The reported figure of 21.9% is nine points higher than those of the same age in 2005, and more than doubling the 11.7% rate back in 2001.
While the amount of millennials living at homes continue to rise, the unemployment rate for those living at home has fallen to 10.3% from 19.5% in 2010.
“While it might be tempting to stereotype these young adults as lazy millennials bumming off of mom, the data paints a different picture," said Sarah Mikhitarian, Zillow Senior Economist. "When the housing market went bust and the economy unraveled into a recession, young adults increasingly returned to their childhood home. And, despite a strong labor market and fairly robust economic recovery, this trend has continued in the face of rising housing costs and deteriorating affordability. Living with mom as an adult can certainly bring its share of headaches, but the benefits go beyond the occasional home-cooked meal – living under mom's roof can allow young adults to save enough money for a down payment, security deposit or some other big expense.
Also, as rent rates rise, affordability challenges in the short term and long term are impacted. Zillow states renters in today’s market need an extra year and a half to save for a down payment than their parents’ generation 30 years earlier.

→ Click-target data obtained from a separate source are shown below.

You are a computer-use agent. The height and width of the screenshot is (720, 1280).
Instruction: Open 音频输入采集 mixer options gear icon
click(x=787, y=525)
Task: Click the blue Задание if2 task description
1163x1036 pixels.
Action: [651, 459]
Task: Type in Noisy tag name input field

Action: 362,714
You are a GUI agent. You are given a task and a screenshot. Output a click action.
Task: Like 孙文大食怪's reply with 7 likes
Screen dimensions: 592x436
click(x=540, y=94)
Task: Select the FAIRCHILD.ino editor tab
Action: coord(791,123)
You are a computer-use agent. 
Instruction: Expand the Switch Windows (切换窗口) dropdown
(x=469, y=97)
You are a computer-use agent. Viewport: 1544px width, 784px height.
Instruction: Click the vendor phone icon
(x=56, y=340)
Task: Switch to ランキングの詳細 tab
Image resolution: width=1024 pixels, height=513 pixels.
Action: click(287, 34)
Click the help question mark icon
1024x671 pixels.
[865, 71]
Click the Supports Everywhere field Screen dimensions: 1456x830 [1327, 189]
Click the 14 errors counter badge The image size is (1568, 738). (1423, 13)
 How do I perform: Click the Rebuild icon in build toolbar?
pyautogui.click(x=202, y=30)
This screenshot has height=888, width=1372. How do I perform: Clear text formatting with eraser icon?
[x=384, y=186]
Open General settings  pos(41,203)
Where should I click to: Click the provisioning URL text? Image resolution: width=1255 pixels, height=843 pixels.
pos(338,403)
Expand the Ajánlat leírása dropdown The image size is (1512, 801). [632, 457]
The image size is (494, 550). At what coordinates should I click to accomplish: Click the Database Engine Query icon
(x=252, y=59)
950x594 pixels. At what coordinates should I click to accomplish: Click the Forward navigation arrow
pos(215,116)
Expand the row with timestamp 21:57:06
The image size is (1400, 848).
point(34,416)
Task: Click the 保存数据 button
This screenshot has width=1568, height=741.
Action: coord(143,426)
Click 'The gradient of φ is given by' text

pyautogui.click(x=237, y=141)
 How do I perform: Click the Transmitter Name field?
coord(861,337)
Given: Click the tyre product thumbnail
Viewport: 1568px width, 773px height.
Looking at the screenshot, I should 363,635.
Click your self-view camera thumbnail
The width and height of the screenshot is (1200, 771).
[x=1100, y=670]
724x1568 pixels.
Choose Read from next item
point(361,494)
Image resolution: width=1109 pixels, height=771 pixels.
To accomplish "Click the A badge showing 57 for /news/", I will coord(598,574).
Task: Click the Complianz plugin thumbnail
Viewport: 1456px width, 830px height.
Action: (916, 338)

Zillow states that rent has increased 2.4% year-over-year to $1,472 in February, and forecasts an additional 1.8% increase in the coming year.
The markets with the most millenials living at home are Riverside, California, Los Angeles, California, and New York, New York—at least 31%. These markets are also among the least affordable rental markets in the nation.
Just 13.7% of millennials still live at home in Seattle, Washington, which is the lowest in the nation.